Du plomb du Cantal jusqu’aux portes d’Aurillac, la Cère dessine une vallée en forme d’auge, une tranchée verdoyante, parsemée de villages typiques et sillonnées d’innombrables chemins de randonnées.

Il y a plusieurs façons d’aborder la Cère. L’une d’elles consiste à emprunter le téléphérique qui conduit au plomb du Cantal (1 855 mètres), sur le toit du plus grand volcan d’Europe. Il faut ensuite longer les crêtes, pour découvrir un incommensurable panorama.
La vallée de la Cère prend corps ici, au cœur de la montagne, dans une avalanche de ravins, d’estives et de bois de feuillus ou de résineux, avant de s’évaser, d’étaler son fonds plat typique des vallées en auge du Cantal, modelées par l’eau, le feu et la glace. Ouverte de part en part, elle s’étire sur une petite trentaine de kilomètres, égrenant son chapelet de villages typiques (Saint-Jacques-des-Blats, Thiézac, Vic-sur-Cère, Polminhac) jusqu’à Aurillac.
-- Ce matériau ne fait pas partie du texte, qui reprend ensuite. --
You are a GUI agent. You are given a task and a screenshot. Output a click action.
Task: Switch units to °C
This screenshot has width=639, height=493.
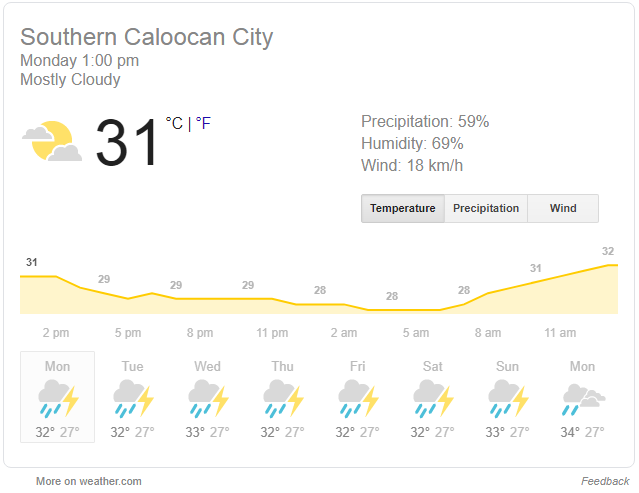pos(174,123)
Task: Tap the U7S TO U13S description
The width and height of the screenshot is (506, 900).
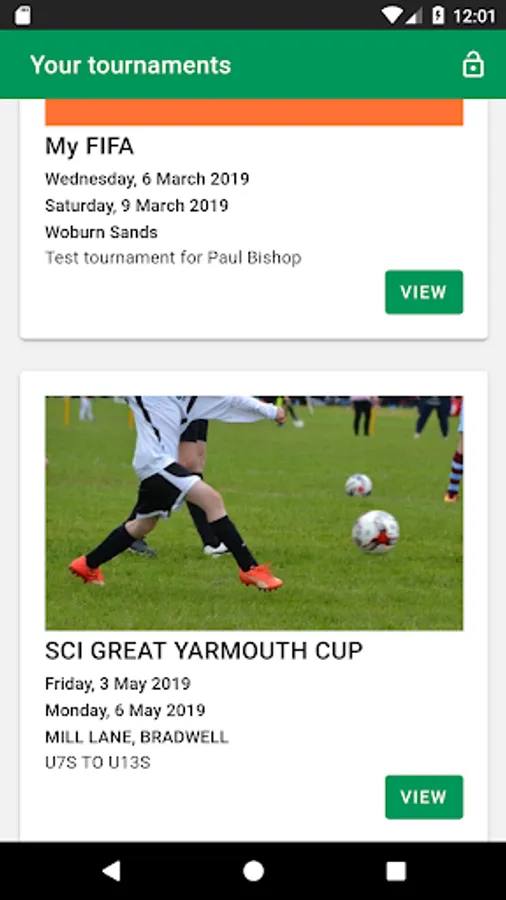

Depuis le percement du premier tunnel du Lioran, entre 1839 et 1847, la vallée de la Cère est devenue l’un des axes routiers et ferroviaires les plus fréquentés de la région, le passage obligé entre basse et haute Auvergne. Pour autant, elle incarne une certaine idée du Cantal, avec ses hameaux accrochant leurs toits de lauze au flanc charnu des prairies, ses burons fondus dans les rondeurs des estives, ses troupeaux de salers dont les sonnailles résonnent comme en écho, de part et d’autre de la rivière.
Au loin, le puy Griou
Au loin, le puy Griou

La Cère, c’est la colonne vertébrale de la vallée, sa moelle épinière. En aval, elle devient paresseuse, comme rompu d’avoir franchi les bassins de Saint-Jacques-des-Blats, de Thiézac et de Vic. Au verrou du pas de Cère, elle se taille un passage étroit, si profond que même la lumière n’y est que chichement invitée.Difficilement accessible et bruissant de légendes, le pas de Cère est un des recoins les plus singuliers du Cantal, où l’eau et la pierre dessinent un décor secret et minéral. En amont, « l’enfer » de Casteltinet est une autre de ces curiosités naturelles dont l’Auvergne est si généreuse. Ici, un pan de montagne s’est effondré, donnant naissance à un chaos labyrinthique de blocs rocheux, dont certains dessinent des formes mystérieuses, telle la Porte du lion. Par des sentiers qui, dévalant des crêtes du Griou (1 690 mètres), du Courpou (1490 mètres), ou de l’Élancèze (1 580 mètres), courent tout le long de la vallée, on va ainsi de surprise en surprise, des toits de chaume du hameau de Niervèze jusqu’à la cascade de Faillitoux qui s’écroule d’une barrière de basalte, sur plusieurs dizaines de mètres de hauteur.